Despite the gory details that were about 75% of the movie, I managed to learn a thing or two about survival skills. First being, do not put yourself in the uncharted wilderness because nothing good comes out of it. Second is bear fur makes super comfy brutal winter coat. Keyword: brutal – not for any other winter condition. I’m an animal rights advocate but honestly, Leornardo looked like he was having a ball with a mother bear coat hung on him in the blizzard cold.
I’m more of a conversation type of movie go-er and this movie has Leonardo spoken 150 lines tops! The lines were pretty repetitive – “I am right here”, “You are my son”, “I’ll be right here” – so it was kinda meh.

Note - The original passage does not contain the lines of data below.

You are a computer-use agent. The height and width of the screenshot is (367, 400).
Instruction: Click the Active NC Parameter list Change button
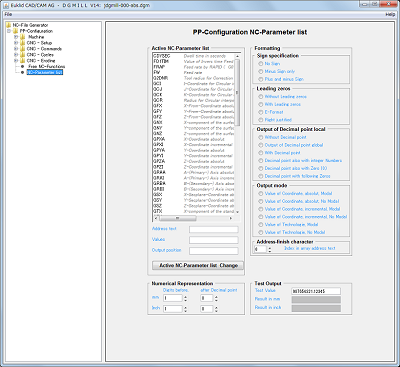tap(198, 265)
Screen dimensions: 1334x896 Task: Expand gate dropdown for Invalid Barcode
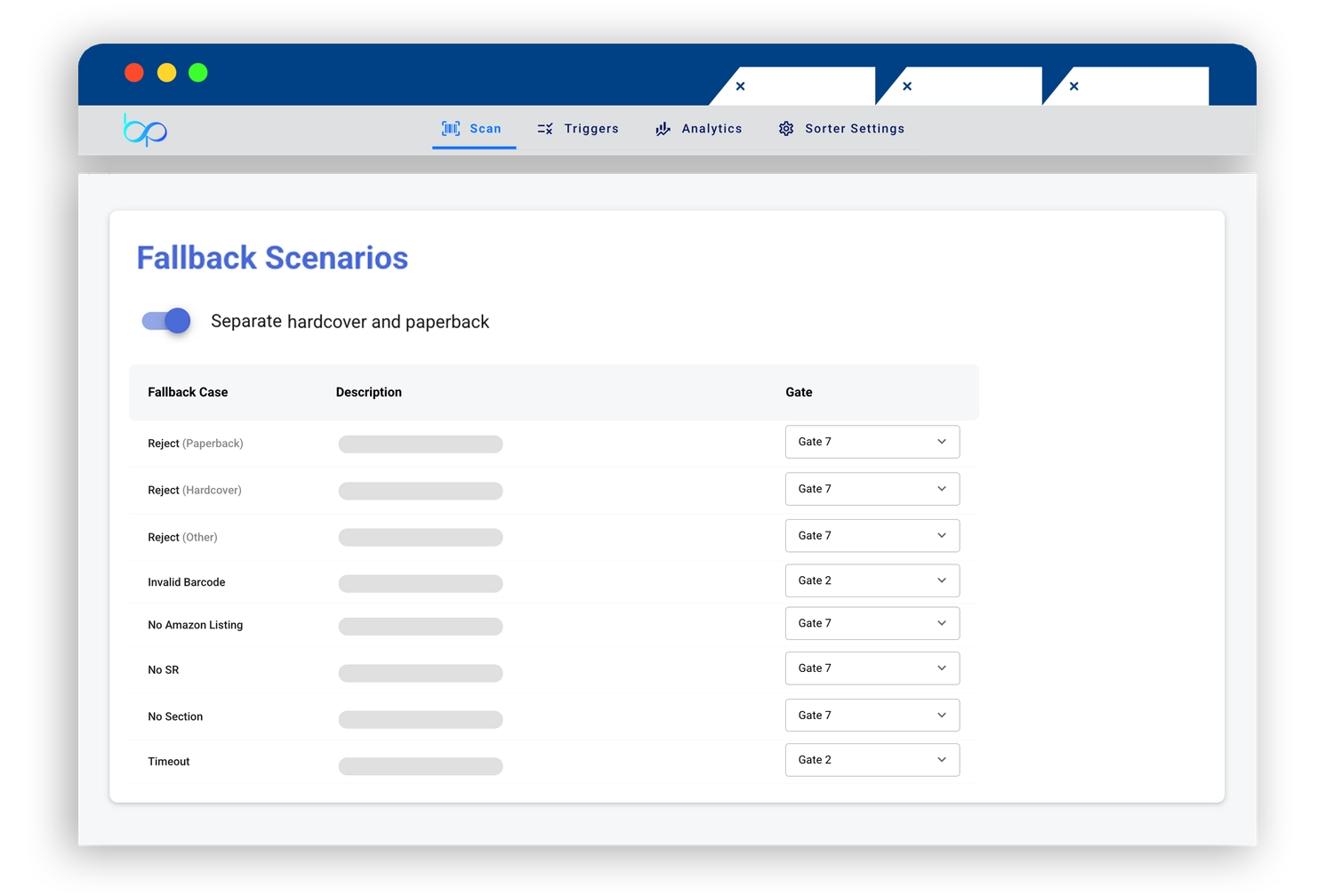coord(872,580)
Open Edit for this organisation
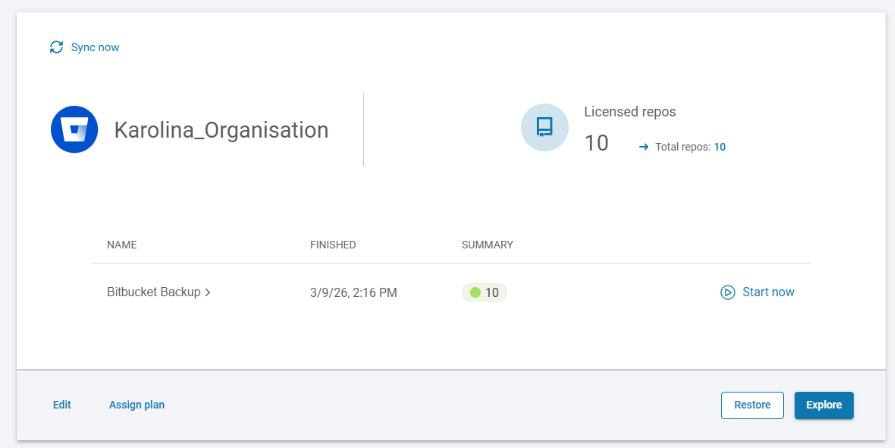Image resolution: width=895 pixels, height=448 pixels. click(62, 405)
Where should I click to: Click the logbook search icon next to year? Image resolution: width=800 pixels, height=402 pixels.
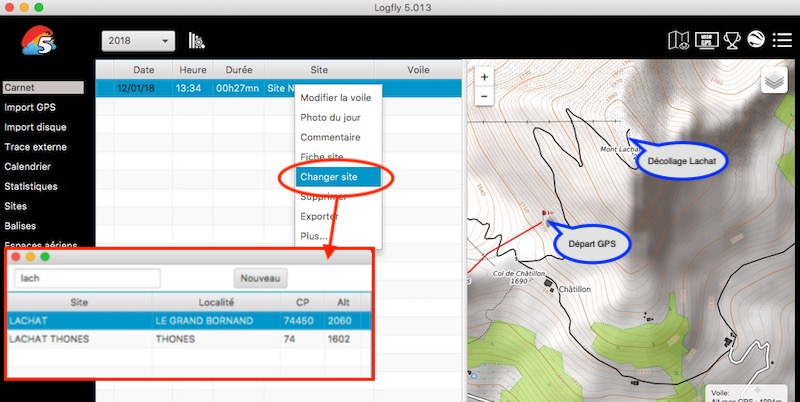(197, 41)
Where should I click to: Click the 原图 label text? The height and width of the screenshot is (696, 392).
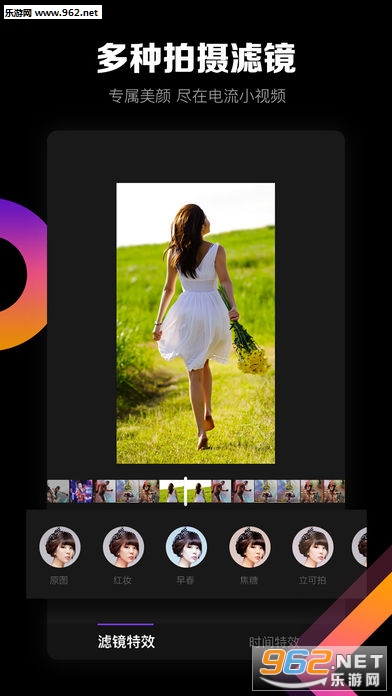59,580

The storyline was normal in my opinion, nothing different. What made up for these lack thereof is really the gory details that made me cringed – Tom Hardy’s fingers were chopped off by an axe. Spoilers!
Another major part of the movie that really did it for me is eating raw meat off the animals. Oh lord, I can’t even! It’s like telling the waiter in the resto that I want my steak BREATHING instead of medium rare. All that time, I wonder how their mouths smelt like, with a notorious combination of raw meat and blood and no latte to wash it down – it’s no wonder I wasn’t born then!
Brutal winter tip guys – all else fail, just snugged yourself in a horse to keep you warm. Before you do that though, remember to remove ALL its inner body parts first. Too bad there’s only room for one. If you are travelling with two, better to get another horse.
After the movie, I asked myself, “Why did I do that to myself?”